Senin 11 Mei 2026 — Bergantung pada Kuasa yang Lebih Besar

Di pulau Timor tahun 1960-an, seorang hamba Tuhan sederhana bernama Petrus Octavianus (salah satu tokoh kunci kebangunan rohani di Indonesia Timur) menyaksikan bagaimana Roh Kudus bekerja dengan dahsyat di tengah keterbatasan manusia. Petrus, yang berasal dari latar belakang biasa dan bukan pendeta terkenal, melihat banyak orang Kristen di Timor hidup dalam kemiskinan, penyakit, dan perpecahan. Ketika ia dan rekan-rekannya berdoa dengan hati yang hancur, tiba-tiba terjadi kebangunan rohani besar. Orang-orang yang sakit disembuhkan, yang keras hati bertobat, dan bahkan polisi kehilangan pekerjaan karena tingkat kejahatan turun drastis. Petrus sendiri sering merasa tidak mampu memimpin gerakan sebesar itu, namun ia terus berkata, “Bukan aku, tapi Roh Kudus yang bekerja.” Melalui doa dan ketergantungan total, ia melihat Tuhan melakukan hal-hal yang mustahil menurut ukuran manusia.

“Tetapi kamu akan menerima kuasa, kalau Roh Kudus turun ke atas kamu, dan kamu akan menjadi saksi-Ku di Yerusalem dan di seluruh Yudea dan Samaria dan sampai ke ujung bumi.” (Kisah Para Rasul 1:8)

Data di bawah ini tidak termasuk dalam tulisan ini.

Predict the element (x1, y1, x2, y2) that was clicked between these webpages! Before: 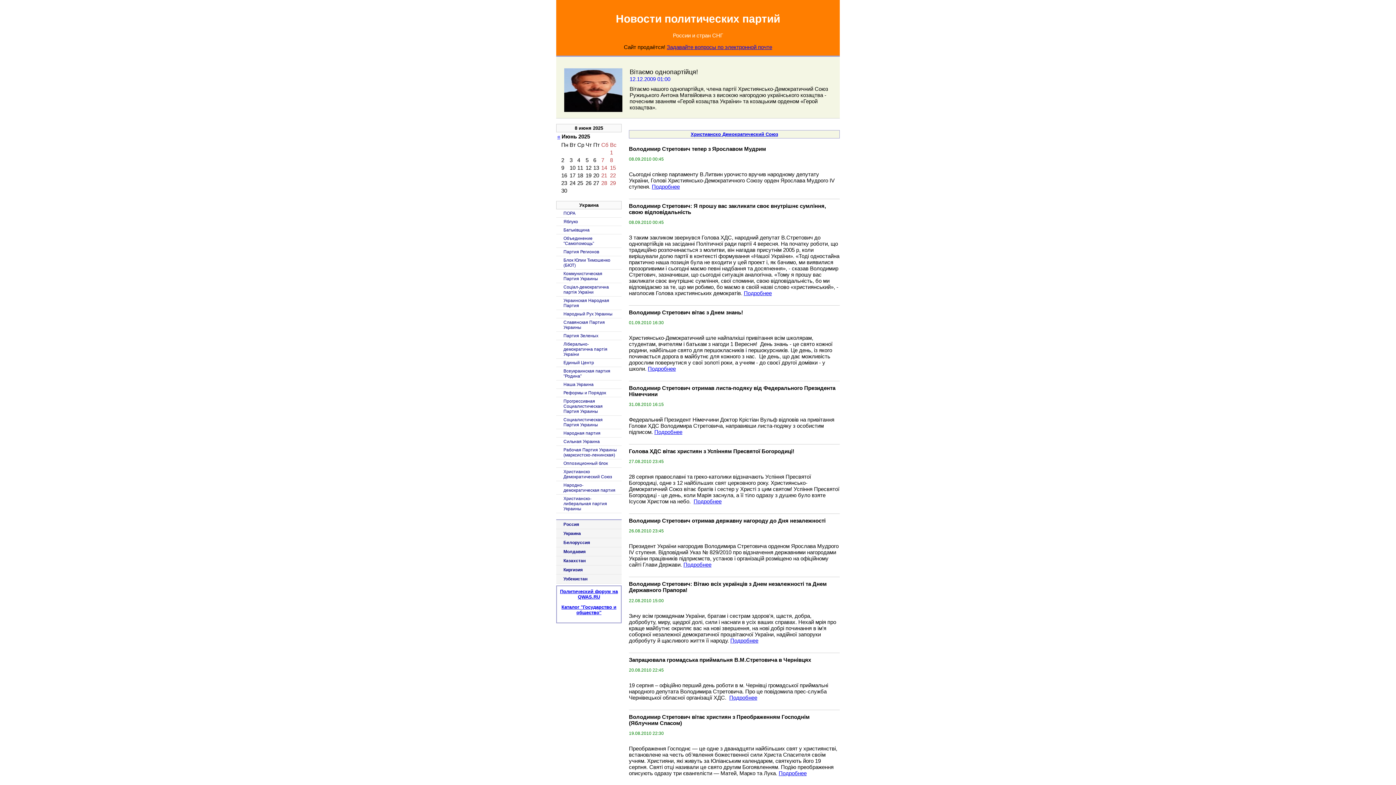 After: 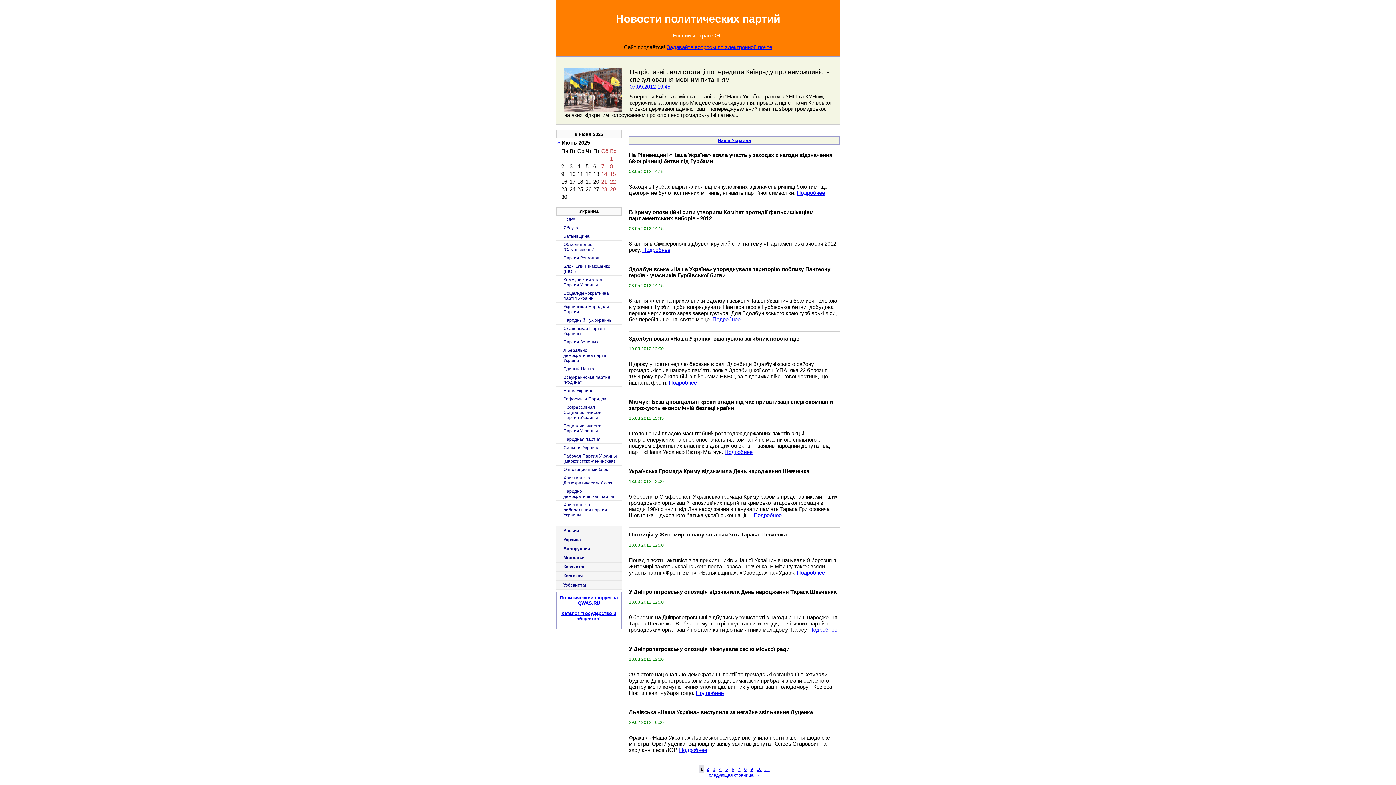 Action: label: Наша Украина bbox: (556, 380, 621, 389)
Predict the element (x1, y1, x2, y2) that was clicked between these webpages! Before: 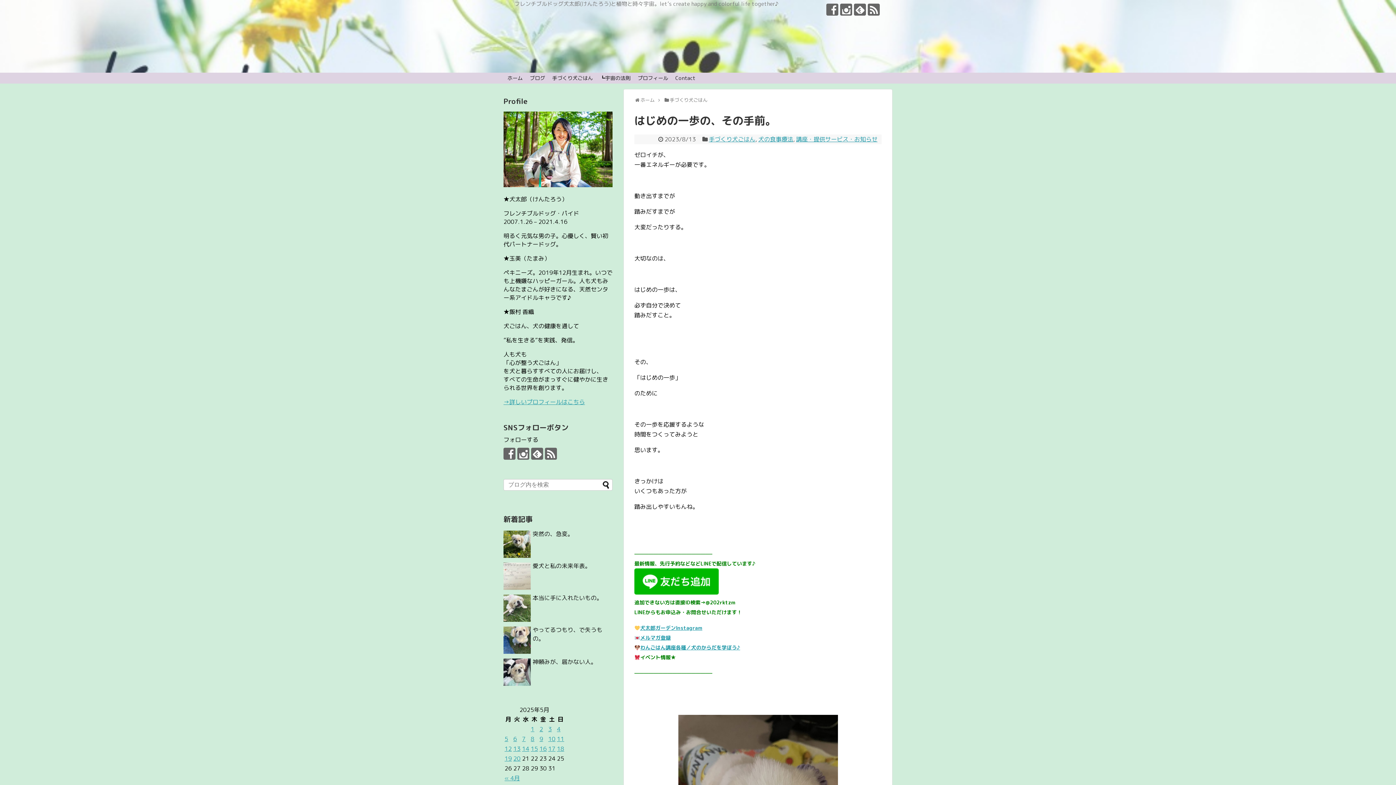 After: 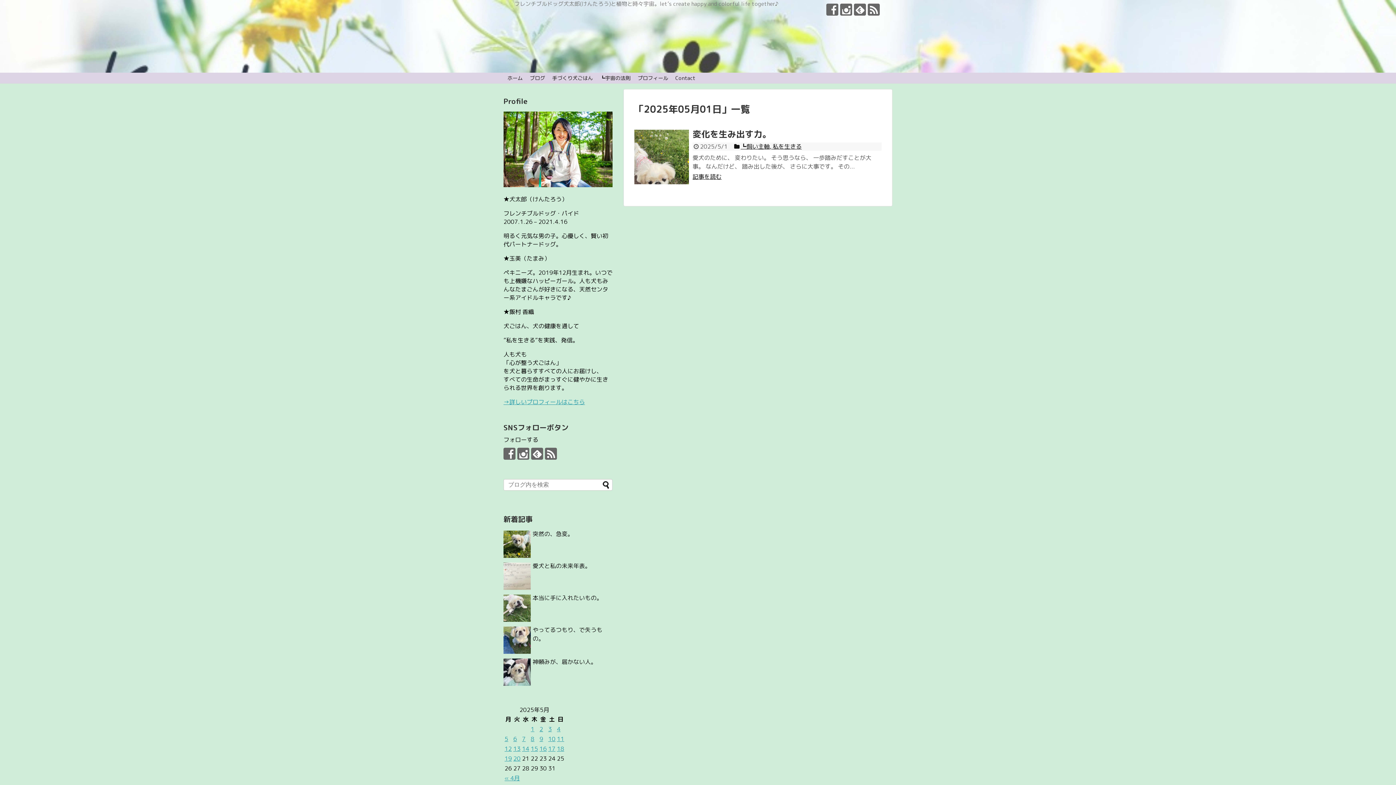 Action: bbox: (530, 725, 534, 733) label: 2025年5月1日 に投稿を公開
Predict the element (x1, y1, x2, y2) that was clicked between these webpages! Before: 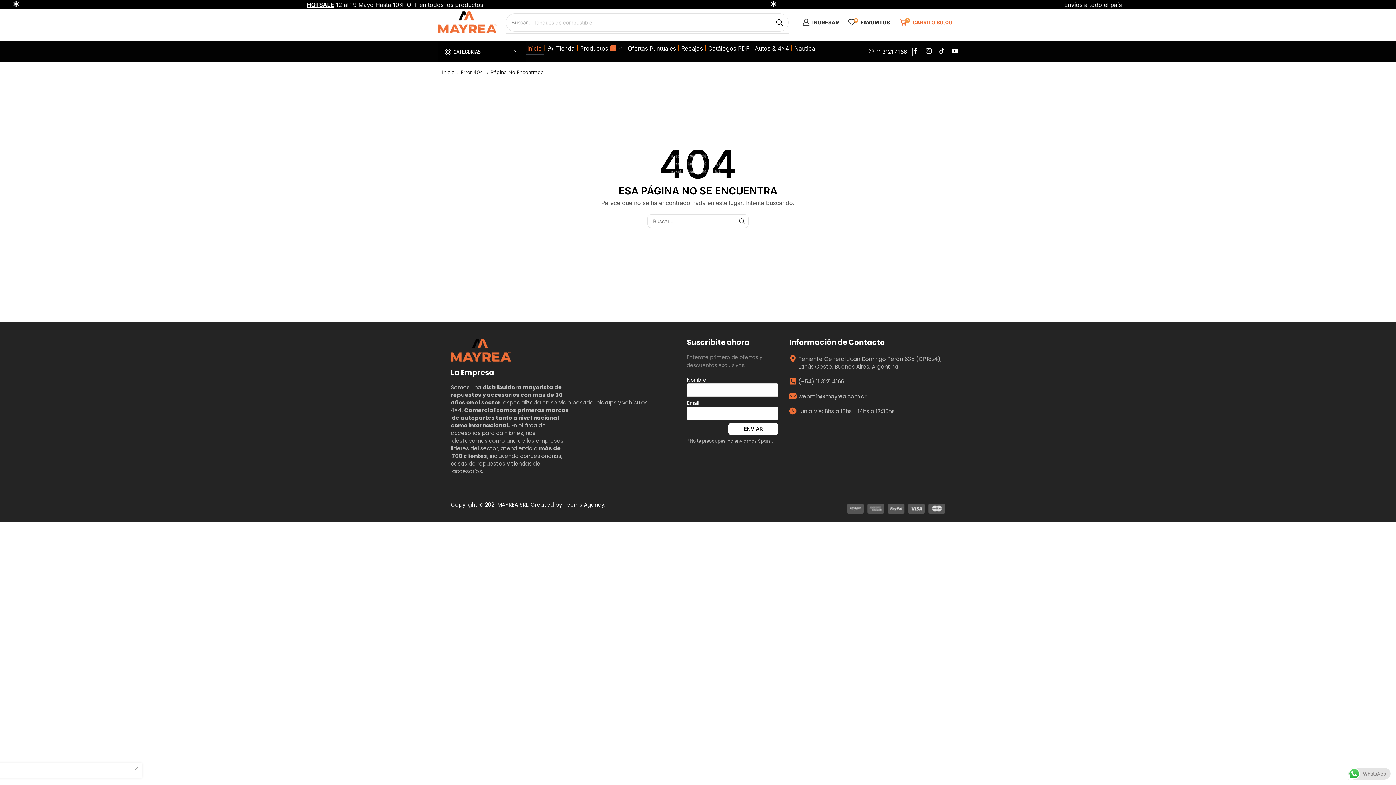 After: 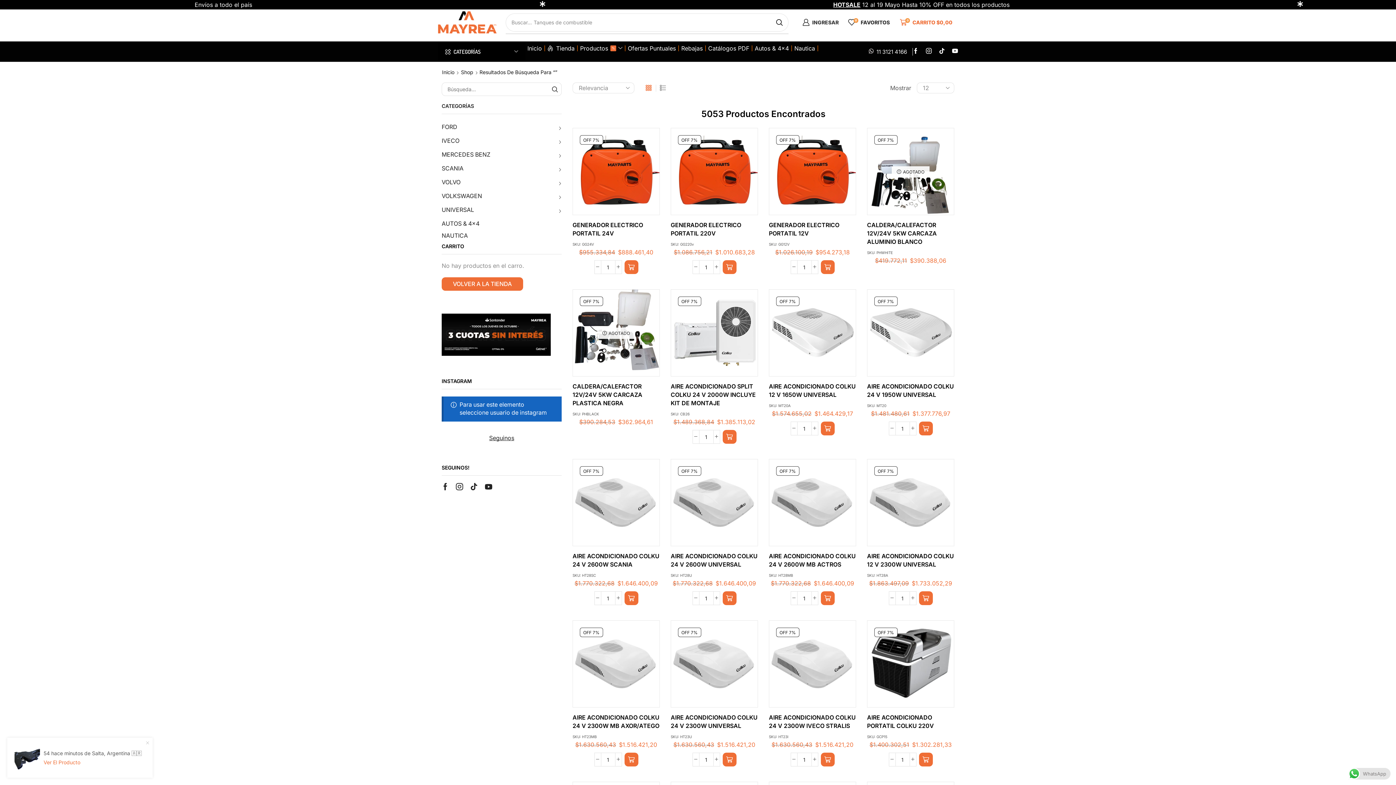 Action: label: Búsqueda bbox: (770, 13, 788, 31)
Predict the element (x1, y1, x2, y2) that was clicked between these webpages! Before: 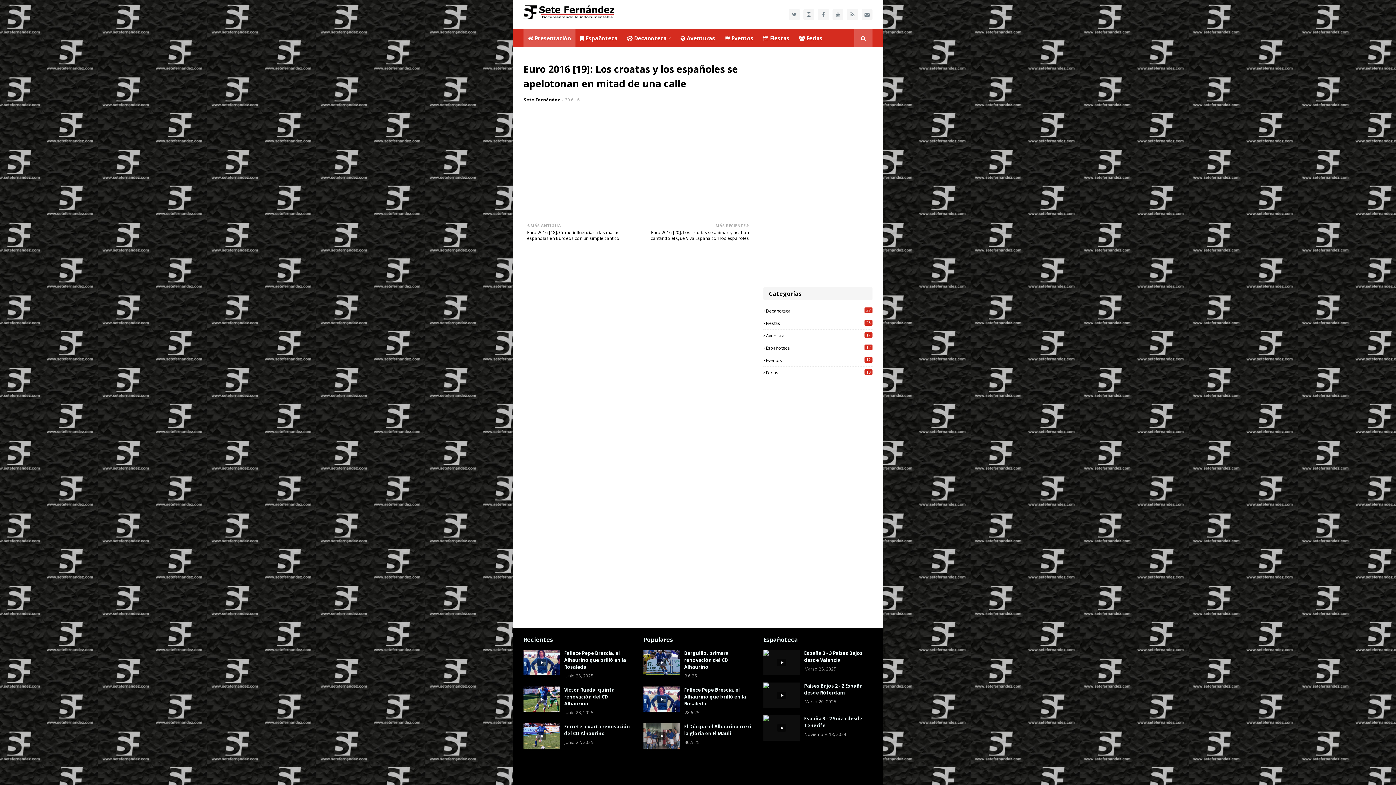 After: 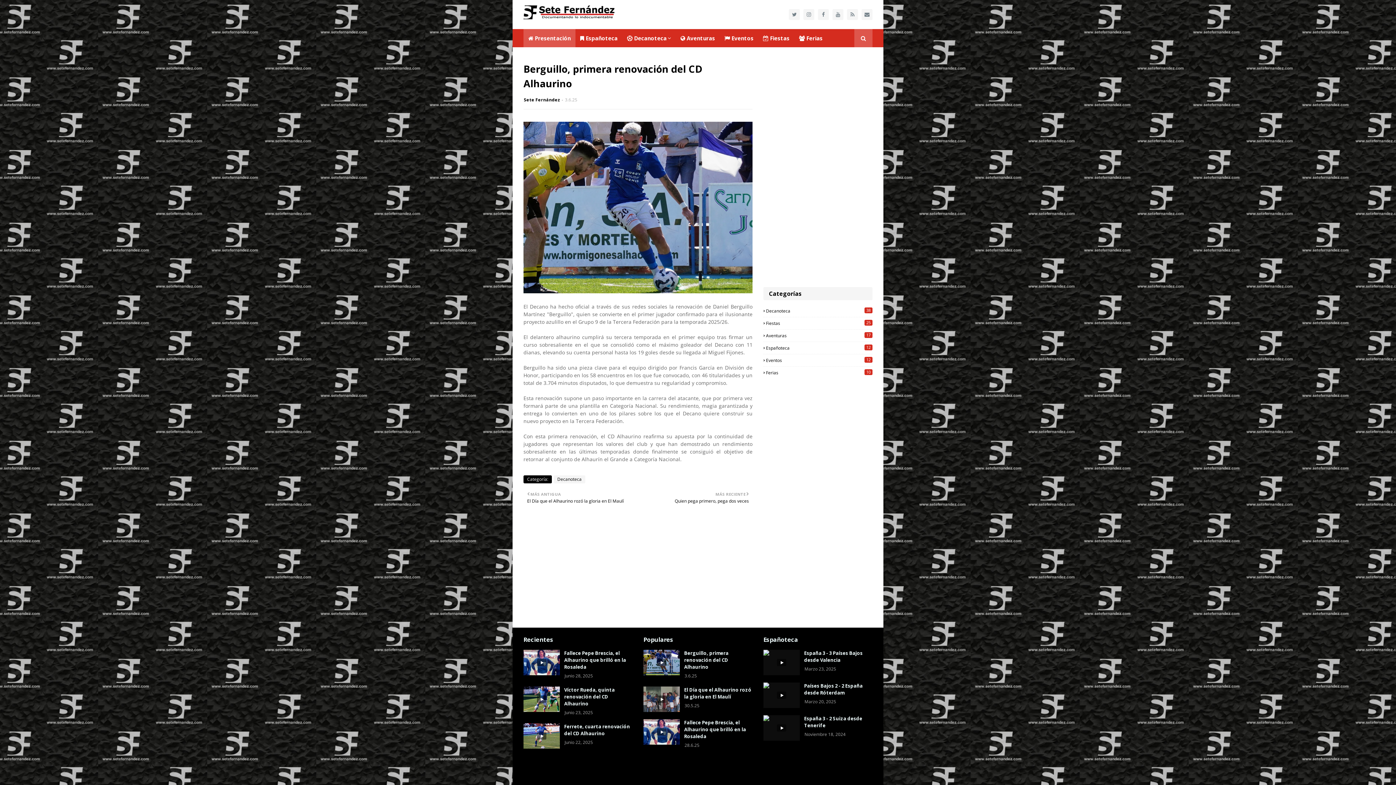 Action: bbox: (684, 650, 752, 670) label: Berguillo, primera renovación del CD Alhaurino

Saudara, kisah Pdt. DR. Petrus Octavianus mengingatkan kita bahwa di tanah Indonesia ini pun Tuhan masih bekerja dengan cara yang melampaui kekuatan manusia. Kita sering merasa lelah, tidak mampu, dan tidak cukup — entah dalam pelayanan, pekerjaan, keluarga, atau menghadapi masalah bangsa. Namun Tuhan tidak memanggil kita untuk menjadi kuat sendiri. Ia memanggil kita untuk menjadi saluran yang rendah hati, sehingga kuasa Roh Kudus dapat mengalir dengan bebas. Ketika kita mau mengosongkan diri dari segala kepercayaan pada kekuatan sendiri, barulah kita mengalami bahwa “bukan dengan kuasa atau keperkasaan, melainkan dengan Roh-Ku” (Zakharia 4:6).

Pertanyaan refleksi: Apakah ada area dalam hidup atau pelayanan saudara yang sudah sampai pada batas kekuatan sendiri? Sudahkah saudara mau berhenti berusaha dengan kekuatan daging dan mulai bergantung total pada kepenuhan Roh Kudus setiap hari?

Kalimat kunci: Kita tidak dipanggil untuk menjadi kuat sendiri, melainkan untuk mengakui kelemahan kita dan membiarkan Roh Kudus menjadi kekuatan kita yang sesungguhnya.